Rebecque was back the next year, when he helped organise the ill-fated Ten Days Campaign. This attempt to retrieve terrain lost, was executed brilliantly in a military sense, but politically it was a disaster. One wonders what Rebecque and his political masters hoped to achieve, even if the French had not intervened? They could easily beat the nascent Belgian army, but what would have been next? It seems unlikely that the Dutch would have had the stomach for the kind of repression that Russia used to quell the Polish Insurrection of 1830–1831. As White makes clear, the real objective may more properly have been to strengthen the Dutch position in the following negotiations, which the Dutch successes arguably did. But a reunification of the two countries, as king William seems to have hoped for, was never in the cards.

One small detail of the Campaign involved Rebecque posthumously. The armistice was signed on 12 August 1832 but shortly afterwards a young Belgian artillery officer, Alexis-Michel Eenens thought he saw a Dutch violation of the ceasefire and opened fire on the Dutch troops. This minor incident got a peculiar follow-up when Eenens (by then a lieutenant-general and military historian), published Documents historiques sur l'origine du royaume de Belgique. Les conspirations militaires de 1831 (Bruxelles, 1875, 2 vols.) in 1875. This work caused a furore, because Eenens accused a number of prominent Belgians of treason in the course of the Revolution. And he also raked up the old alleged ceasefire violation, accusing the Prince of Orange of culpability. All of this caused a heated polemic with a number of Dutch generals and historians. A grandson of Rebecque published an extract of Rebecque's journal as (1875) Le prince d'Orange et son chef d'état-major pendant la journée du 12 août 1831, d'après des documents inédits, in an attempt to contradict Eenens' accusations.

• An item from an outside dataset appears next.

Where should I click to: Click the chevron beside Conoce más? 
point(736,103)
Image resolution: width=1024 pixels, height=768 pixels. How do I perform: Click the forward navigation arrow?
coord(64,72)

Rebecque retired from the service in 1837. He was made a Dutch baron on 25 August 1846 by his old protégé, now king William II. He retired to his estates in Silesia and died there in 1850, almost 77 years old.

== In popular media ==
Rebecque is a prominently featured character in Bernard Cornwell's novel Sharpe's Waterloo. In the television adaptation he was portrayed by Swiss actor Oliver Tobias.